見出し画像

英雄を待ち望むなー煉獄さんによせて

※本当は煉獄様と呼びたいくらいお慕い申し上げているのだが、キモすぎるので煉獄さんと書かせていただきます。

大衆はヒーローの登場を待ってる
不満のある現状を変える何かを与えてくれる、ドン詰まりに見えるつまらない日々を変えてくれる何か、この際誰かじゃなくてもいい、2次元の何かだっていいのだ

できればそのヒーローは肌が白くてイケメンで、
(そう、中国人やインド人ではダメなのだ。宇宙的ヒットを飛ばした某アニメを鑑みるならば、ヒロインはインド系でもいいかもしれんが)
賢くって自信に満ち溢れていて、
何言ってるか理解できなくてもオレたちのタメになりそうなことを演説してくれるんだ。
そしてここぞってときにはオレたちのために全世界を敵に回しても(もしくはクラスメイトや親や古くからの友人を裏切って全ての財産をドブに捨ててでも)勇猛果敢にイカズチを振るって世界を変えてくれる人なんだ、なんて思っていないか?

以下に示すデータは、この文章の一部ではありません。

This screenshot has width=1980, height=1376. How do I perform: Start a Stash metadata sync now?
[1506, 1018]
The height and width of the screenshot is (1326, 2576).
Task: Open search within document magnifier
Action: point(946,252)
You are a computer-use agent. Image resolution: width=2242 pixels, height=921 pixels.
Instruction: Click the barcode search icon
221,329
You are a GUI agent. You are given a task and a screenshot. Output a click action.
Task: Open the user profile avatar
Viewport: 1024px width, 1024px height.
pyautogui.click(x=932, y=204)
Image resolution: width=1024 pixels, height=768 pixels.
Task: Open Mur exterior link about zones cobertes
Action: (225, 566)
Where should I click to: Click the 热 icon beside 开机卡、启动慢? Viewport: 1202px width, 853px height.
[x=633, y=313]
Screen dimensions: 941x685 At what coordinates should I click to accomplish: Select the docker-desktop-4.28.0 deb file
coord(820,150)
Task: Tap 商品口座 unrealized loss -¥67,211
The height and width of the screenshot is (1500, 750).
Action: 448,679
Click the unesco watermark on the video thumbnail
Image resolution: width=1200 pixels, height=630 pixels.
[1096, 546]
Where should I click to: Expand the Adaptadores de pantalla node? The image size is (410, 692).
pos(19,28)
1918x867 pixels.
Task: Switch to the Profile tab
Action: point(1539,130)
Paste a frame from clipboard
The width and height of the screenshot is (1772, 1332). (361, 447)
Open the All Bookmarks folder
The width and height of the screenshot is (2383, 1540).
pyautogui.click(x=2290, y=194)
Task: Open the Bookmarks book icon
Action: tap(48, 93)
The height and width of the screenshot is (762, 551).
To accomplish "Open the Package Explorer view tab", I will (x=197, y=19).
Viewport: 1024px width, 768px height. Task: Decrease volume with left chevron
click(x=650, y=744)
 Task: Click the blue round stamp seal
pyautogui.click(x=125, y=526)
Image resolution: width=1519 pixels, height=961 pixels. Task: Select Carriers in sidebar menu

アメリカではあまりにドン詰まりな人が多くて、イケメンでもスマートでもなく語り口もえげつない、資本主義の荒浪を乗り越えてきたように見えるトランプという人を選んだことがあったが、アイツでもいいからオレのヒーローになってくれって感じたんだろうか?

それとももっと卑近に『あの人だけはオレたちに真実を教えてくれた』なんて思って、自分だけは特別なんだと優越感をもって支持しているのか?そりゃあちょっと自尊心が磨耗しすぎちゃいないか?一体どうなってるの

だってそれってまるで、小学生女児がよくやる『ヒミツだからね、(アナタ)ちゃんにだけ言うよ、他の人に言っちゃダメだからね』なんて戯言と同じ構図だ。その子がクラスの人気者で見栄えも良ければイチコロだ。そしてそのヒミツは往々にして翌朝には皆が知っている。
ヒミツとやらを聞いた瞬間に抱いた『アタイ、この子のトクベツゥ???!』なんて子どもの淡い期待と純真は儚く消える。

しかもそんなに大事な情報なら、一般人中の超一般なオマエが知るってことあるの?

お手軽にコンビニエントに、イケアなんかで買ったソファに寝転がってポテチの粉がついた指で触ってるスマホの中の、自意識の過剰な部分だけを過剰に煮詰めたようなYouTubeやX(Twitter)を通して。
(その指を舐めて、ポテチの粉ウマいわってやるんだろ?うん、私はやる)
まず、ソコ考えてみよ?って思っちゃうのだが、スマートフォンは今や神よりも偉大になっちゃったスティーブ・ジョブズが生み出した21世紀の四次元ポケットなのだからあらゆる願望を叶えてくれるんだろう。
(アメリカは数十年過ぎればあらゆる政治的文書が公開されるらしい。政府が国民に対してさまざまな事を隠匿してきたことは事実なので陰謀論はアメリカ国民にとってはアイデンティティのようなものかもしれない)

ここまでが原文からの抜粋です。